Learning disabilities have numerous negative impacts on the educational progress of affected students. Not only is it assumed that school difficulties are consistent throughout the time of a student’s school career [1,2,3], but the problems can also be observed up to adulthood [1]. Against the background of these findings, the proportion of children with problems in learning in Germany is very worrisome. In a Germany-wide survey in 2016, the reading performance of almost 30,000 fourth graders was examined against the background of nationwide standards [4]. In the sample, more than 12% of the children did not reach the minimum standard. These children are therefore able to read simple texts and understand their meaning, but the information must be explicitly specified in the text. To ensure a successful transition to secondary education, intensive support for these children is necessary. Only about 10% achieved the optimum standard, which means that these children can cope with clearly demanding requirements. They can think independently about texts, grasp topics and motives that are not explicitly given in the text, and draw complex conclusions. About 65% of the tested children reached the minimum standard in reading. The results underline the need for specific support for those affected as early as possible, as spontaneous remission cannot be assumed [5].
Similar findings in the USA led to far-reaching legal reforms. With the No Child Left Behind Act in 2001, various standards were enacted to optimize the quality of teaching and support. These include universal screenings on identifying children at risk, better-trained teachers and support staff, and the use of evidence-based instruction and intervention. Moreover, high-stakes assessments have been developed to evaluate the quality of teaching. In this context, curriculum-based measurements (CBM, see below) have gained in meaning. In the context of a response-to-intervention model, CBM provide ongoing information on the learning progress during the school year. On this basis, data-based decisions as well as a formative evaluation of instruction and student support can be made to optimize the teaching-learning framework [6].
The situation in Germany varies considerably [7]. Although there are regular, nationwide tests, whose results are used to assess the effectiveness of the school system, there are no consequences for individual schools (in the sense of direct assumption of responsibility). The approval of financial and human resources to support children with learning problems in Germany requires an official diagnosis of disabilities (e.g., dyslexia).

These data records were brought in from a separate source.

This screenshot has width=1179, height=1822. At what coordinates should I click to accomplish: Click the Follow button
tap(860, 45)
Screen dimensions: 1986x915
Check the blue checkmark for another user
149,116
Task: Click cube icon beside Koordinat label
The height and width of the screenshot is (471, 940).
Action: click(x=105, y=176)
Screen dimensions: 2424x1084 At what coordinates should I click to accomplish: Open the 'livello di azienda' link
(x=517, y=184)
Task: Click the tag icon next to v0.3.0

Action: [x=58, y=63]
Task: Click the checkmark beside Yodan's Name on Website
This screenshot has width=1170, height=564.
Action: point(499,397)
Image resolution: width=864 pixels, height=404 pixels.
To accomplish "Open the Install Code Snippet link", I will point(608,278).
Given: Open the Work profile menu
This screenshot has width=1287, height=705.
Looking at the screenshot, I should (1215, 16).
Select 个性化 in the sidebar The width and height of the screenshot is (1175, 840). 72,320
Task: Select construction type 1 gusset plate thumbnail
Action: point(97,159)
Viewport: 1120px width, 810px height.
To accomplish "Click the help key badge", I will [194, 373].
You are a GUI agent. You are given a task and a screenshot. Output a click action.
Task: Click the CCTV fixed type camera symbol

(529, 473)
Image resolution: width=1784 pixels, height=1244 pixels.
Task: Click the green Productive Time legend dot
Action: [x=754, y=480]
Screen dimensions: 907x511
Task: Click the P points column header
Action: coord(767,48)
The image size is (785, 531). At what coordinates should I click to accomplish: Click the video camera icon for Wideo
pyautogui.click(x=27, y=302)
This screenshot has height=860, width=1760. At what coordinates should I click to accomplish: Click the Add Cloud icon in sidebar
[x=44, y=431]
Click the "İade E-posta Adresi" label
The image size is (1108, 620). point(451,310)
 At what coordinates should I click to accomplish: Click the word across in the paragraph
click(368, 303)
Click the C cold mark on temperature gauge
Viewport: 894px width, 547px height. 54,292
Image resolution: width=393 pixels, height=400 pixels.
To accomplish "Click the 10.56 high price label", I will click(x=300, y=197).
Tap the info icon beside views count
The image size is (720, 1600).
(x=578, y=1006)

Only then will children have access to additional educational resources. Accordingly, diagnostic measures serve to determine the need for support and do not indicate the need for the adaptation of instruction. Data-based decision-making processes and formative evaluation of the instruction-based on standardized data are unusual [8]. This is because teachers cannot judge the idea behind them and the significance of their use [8]. In addition, the selection of suitable progress monitoring instruments such as CBM is still limited, but constantly growing [9,10]. Against the background of these aspects, this paper presents the construction and evaluation of an item pool from which economic CBM instruments for primary schools in German-speaking countries can be generated. We assume that the word recognition skills can serve as an indicator to screen for low reading fluency skills.

2. Reading Fluency

One of the most important goals of school attendance for all primary school students is the successful acquisition of reading skills. From the transition to secondary school onwards, it is assumed that students will be able to independently extract and understand information from texts [11]. Historically and currently, much importance is attached to reading fluency in connection with the acquisition of reading skills [12,13]. The literature reveals a multitude of attempts to define reading fluency [14,15,16]. Current attempts see fluency as the result of a successful interplay of different basic competencies [13,17]. The US-American National Reading Panel [16] published a frequently cited definition. They describe fluency as the ability “to read orally with speed, accuracy, and proper expression” [16] (p. 5). Accordingly, reading fluency is a process of appropriate recoding and decoding of what has been read, the quality of which depends on various aspects, such as reading accuracy and phonological, orthographic, and morphological abilities [12,13,17,18,19].
Reading fluency, however, is not only the outcome of a successful combination of different partial competences, but also often seen as a prerequisite for higher reading skills [20,21]. In this context, emphasis is placed on the speed of reading [12,22,23]. The basic assumption is that insufficient word reading skills (slow, stagnant, and erroneous decoding) is an obstacle to the contraction of individual information into larger units of meaning. This in turn complicates the processes of activating prior knowledge, integrating new information into existing knowledge structures, and metacognitive control processes [21]. Only when the word reading process is automated do resources become available for higher forms of information processing, i.e., more complex reading processes [16,24,25,26]. Especially in the first years of school, clear connections between the ability to quickly recognize and decode words and reading comprehension can be empirically depicted [27,28]. With increasing reading experience, the students’ mental lexicon expands, and frequent combinations of sounds, morphs, and words are stored and linked. Automated word recognition and rapid decoding thus form the basis for appropriate reading fluency at the sentence and text level, which is in turn necessary for the successful understanding of meaning [12,29].
Against the background of the different understandings of reading fluency listed above, it becomes clear that early interventions are necessary to promote reading fluency in order to prevent reading problems [20,30,31]. Reading fluency should therefore be understood in a development-oriented way [20]. Attention should be paid to it even at the beginning of reading acquisition. At this point, this concerns aspects of phonemic segmentation, alphabetic understanding, phonics, and orthography [12,30], as well as word recognition [32]. As with reading fluency, word recognition skills can be seen as an outcome, as well as a predictor. As a result of the interplay of letter and sound knowledge, as well as decoding abilities, word recognition skills serve as an outcome variable [16,33].
According to the National Reading Panel [16], fluency is the direct result of successful word recognition. Overall, word recognition skills can be assumed to be a potential indicator of reading fluidity [12,13]. In this sense, the assessment of word recognition skills (amount of words read identified correctly within a limited time span) over time plays an important role in preventing reading difficulties. According to the study by Speece and Ritchey [34], word recognition skills develop at the same time as the first word recognition processes and are therefore already important in grade 1. At the end of grade 2, most students should have acquired fundamental word recognition skills [35], and by the middle of grade 4 at the latest [36]. The assessment of basic reading skills, such as the precise recoding and decoding of words, should be a goal of instruction in the first grades at school [33]. Based on this data, further pedagogical decisions can be made.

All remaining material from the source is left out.